_Description of the task_
What lines in the entries below contain the word "agent"? Copy all of them.

Collected data
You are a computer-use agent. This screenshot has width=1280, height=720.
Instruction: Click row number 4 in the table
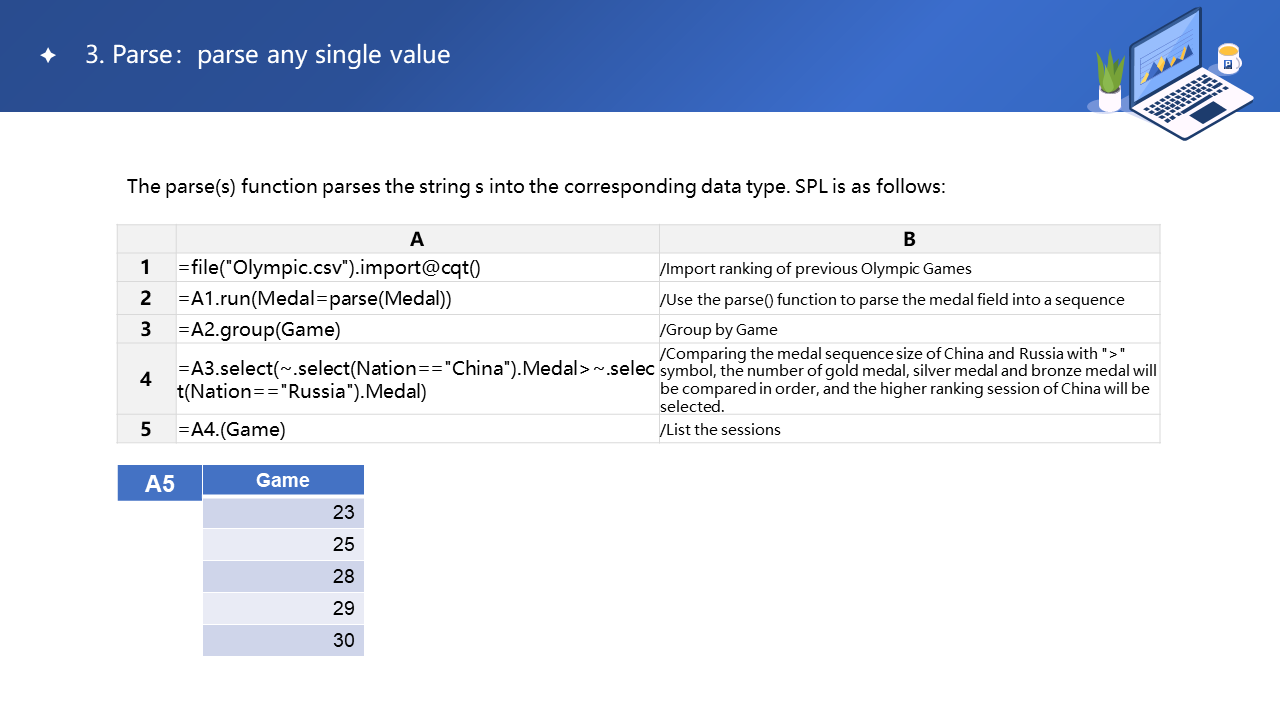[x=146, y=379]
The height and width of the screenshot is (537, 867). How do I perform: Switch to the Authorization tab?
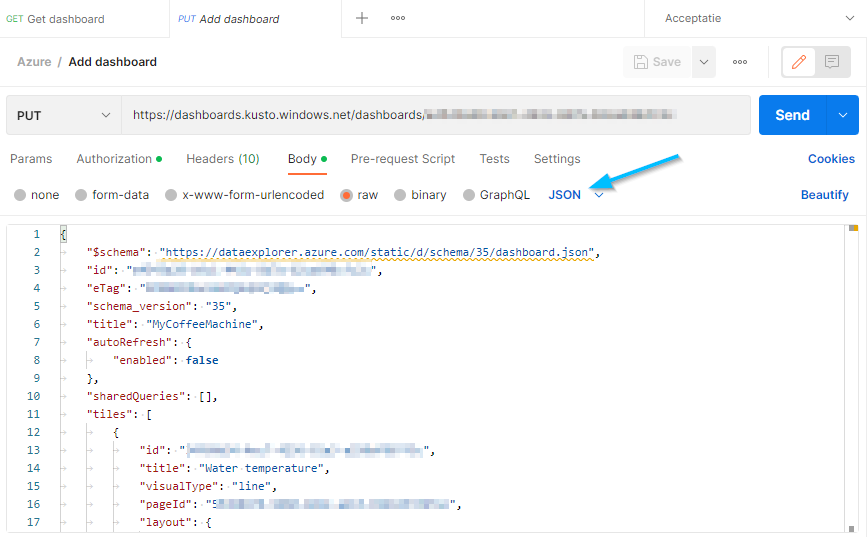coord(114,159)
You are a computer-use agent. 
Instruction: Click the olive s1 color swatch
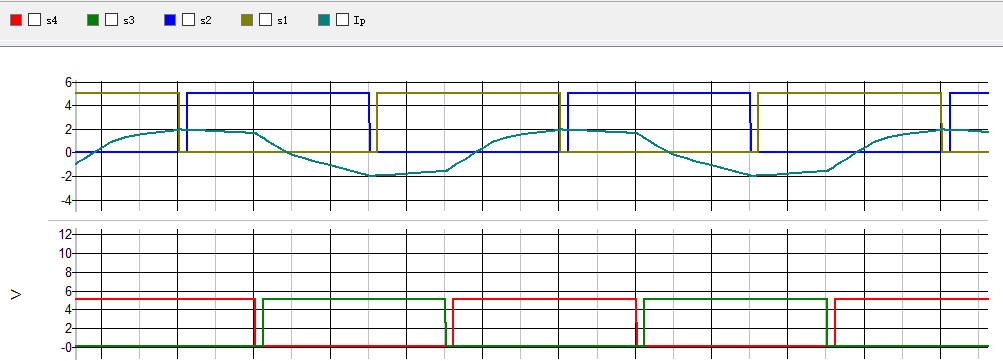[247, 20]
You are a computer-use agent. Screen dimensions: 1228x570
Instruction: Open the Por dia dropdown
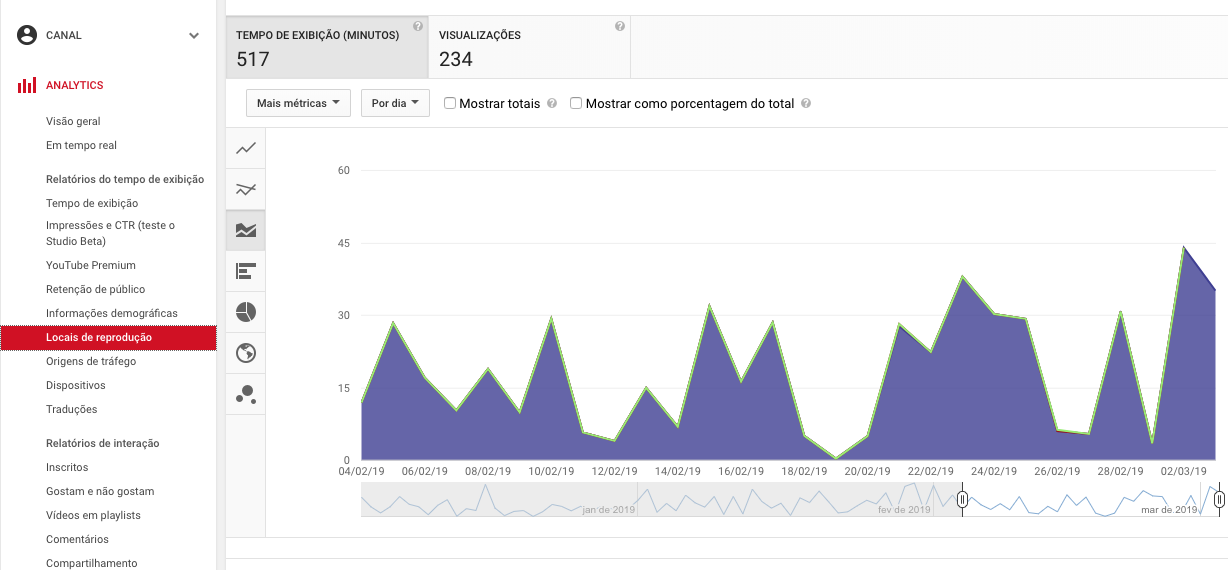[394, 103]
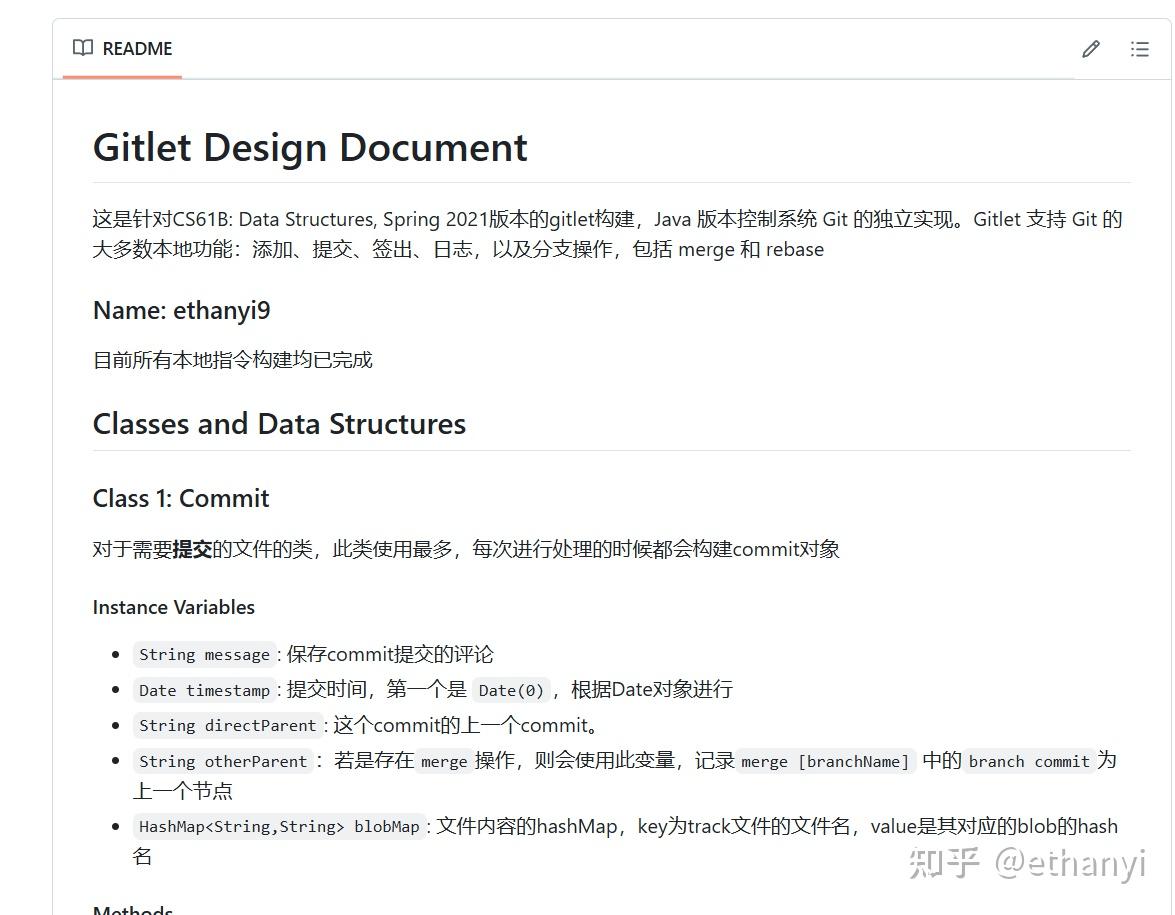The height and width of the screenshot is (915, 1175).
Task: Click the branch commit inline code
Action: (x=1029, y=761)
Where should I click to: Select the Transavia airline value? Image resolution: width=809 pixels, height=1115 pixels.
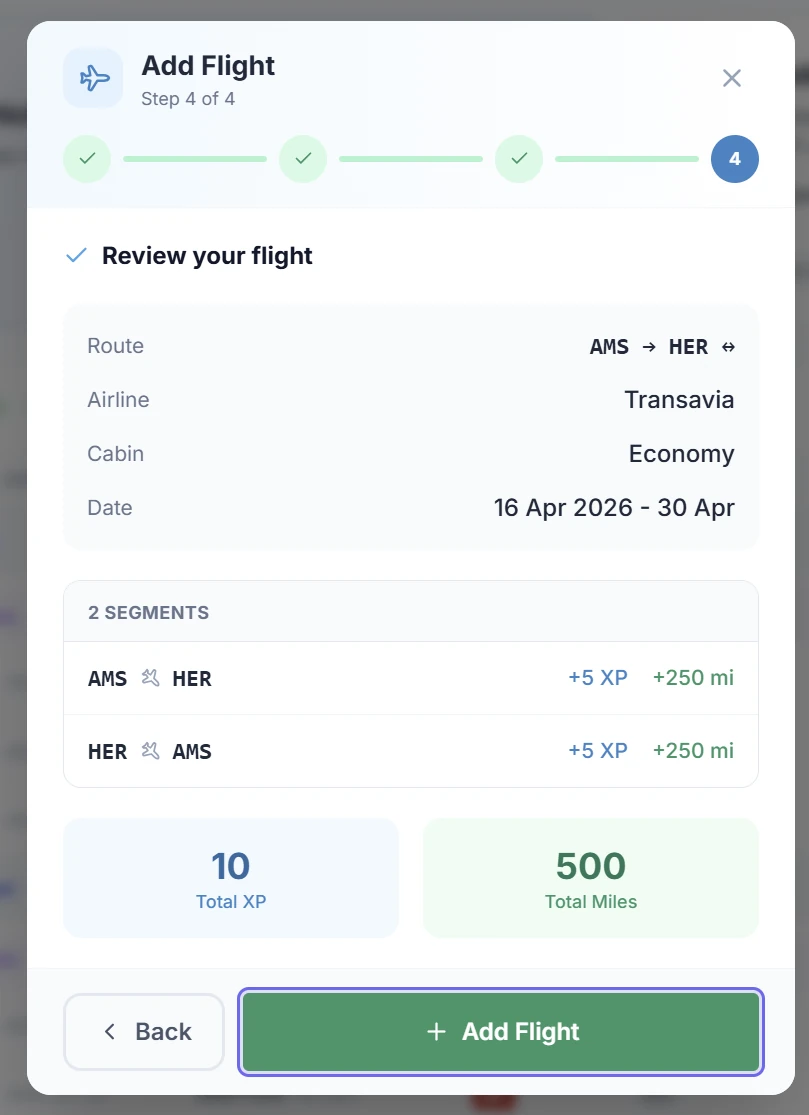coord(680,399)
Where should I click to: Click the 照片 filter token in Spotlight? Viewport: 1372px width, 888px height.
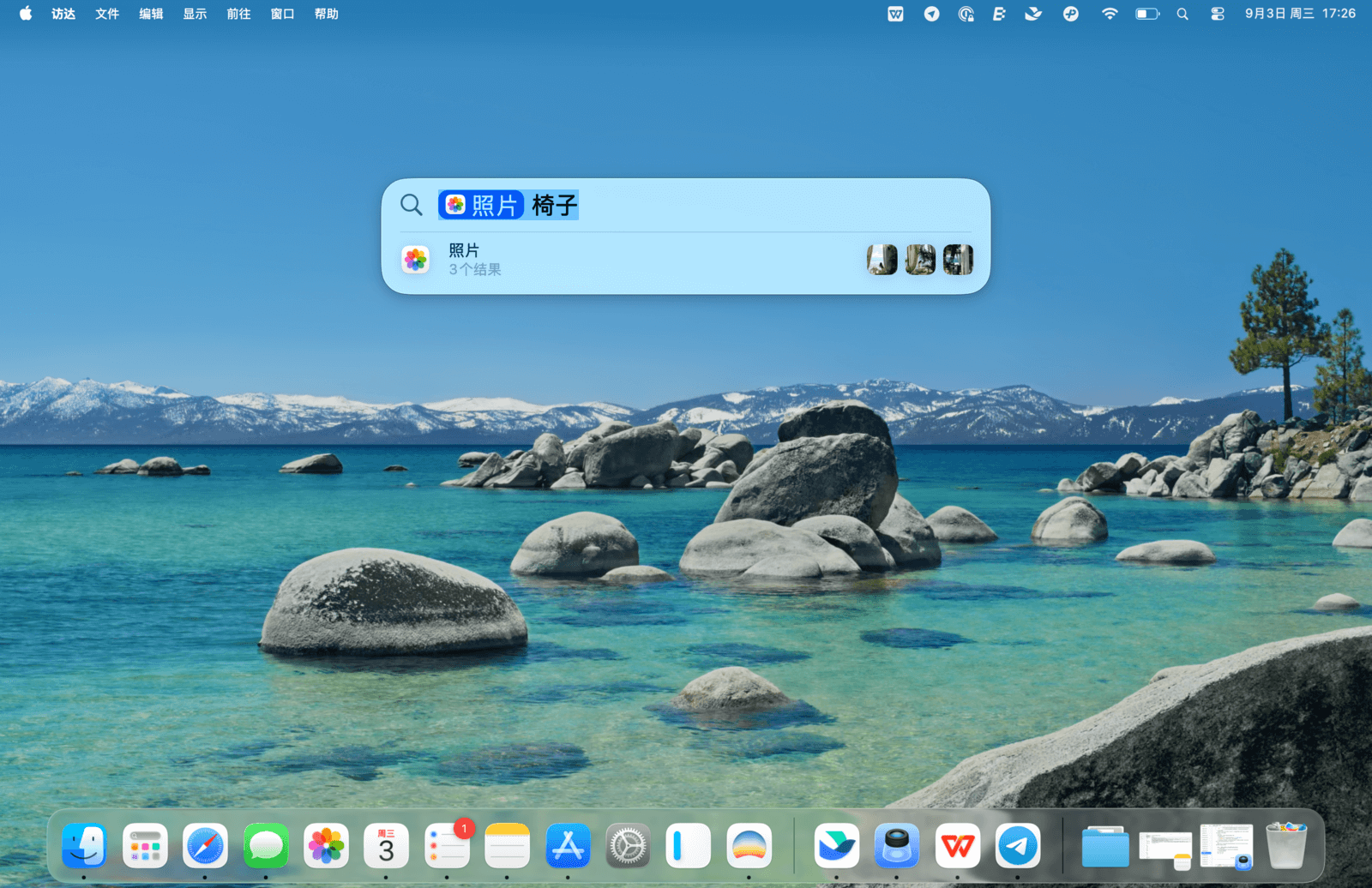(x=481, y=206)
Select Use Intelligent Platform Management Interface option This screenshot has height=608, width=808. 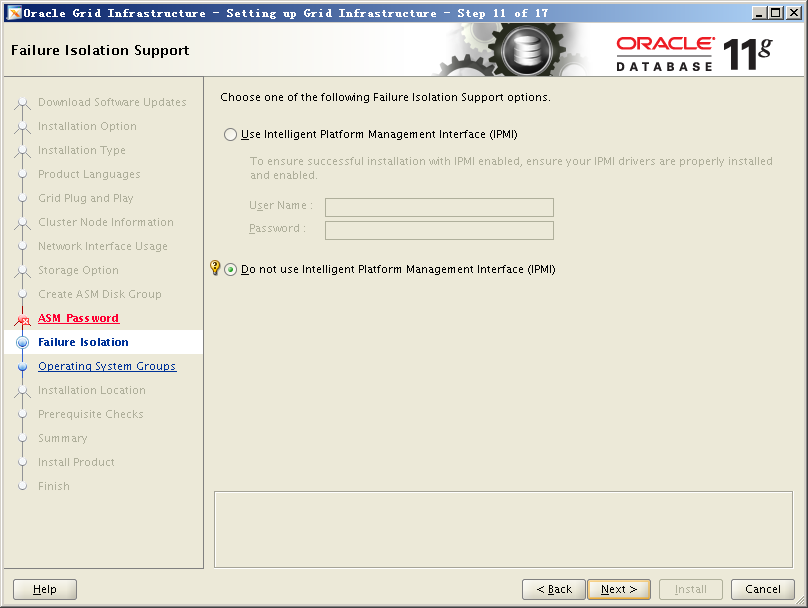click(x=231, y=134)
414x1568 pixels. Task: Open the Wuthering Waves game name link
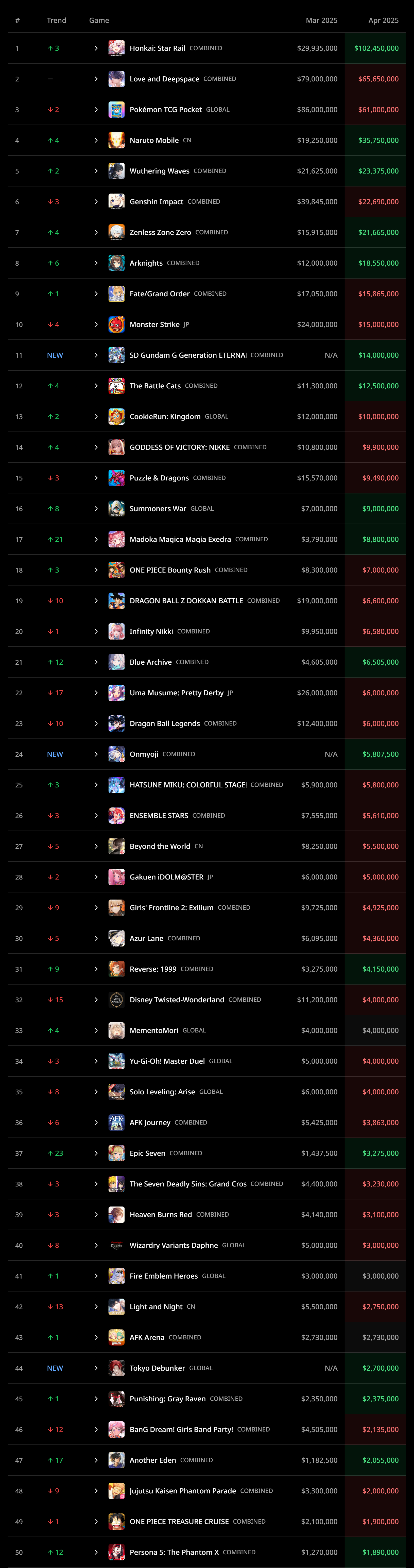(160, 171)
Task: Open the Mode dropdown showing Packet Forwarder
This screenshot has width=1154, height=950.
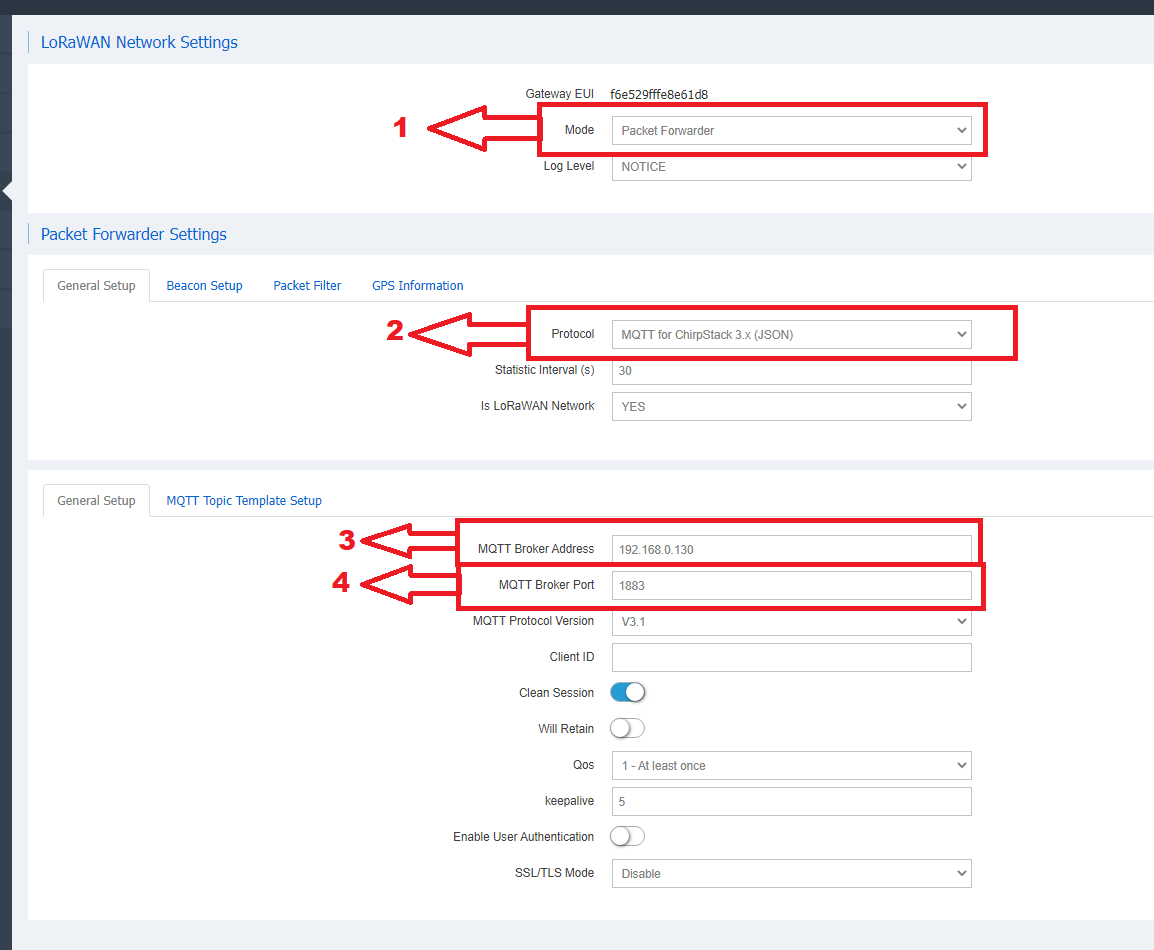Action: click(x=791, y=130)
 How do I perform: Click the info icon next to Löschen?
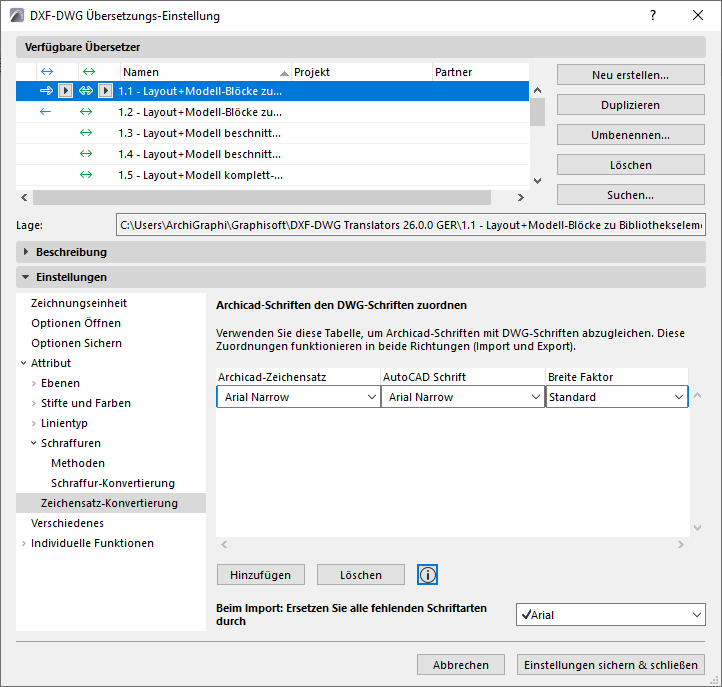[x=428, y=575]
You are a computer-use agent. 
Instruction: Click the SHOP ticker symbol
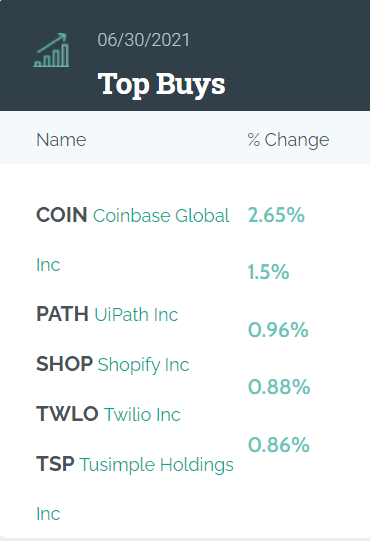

_Reply_
You are a computer-use agent. This screenshot has width=1280, height=720.
You are a computer-use agent. 
You are a computer-use agent. Screen dimensions: 1228x570
You are a computer-use agent. 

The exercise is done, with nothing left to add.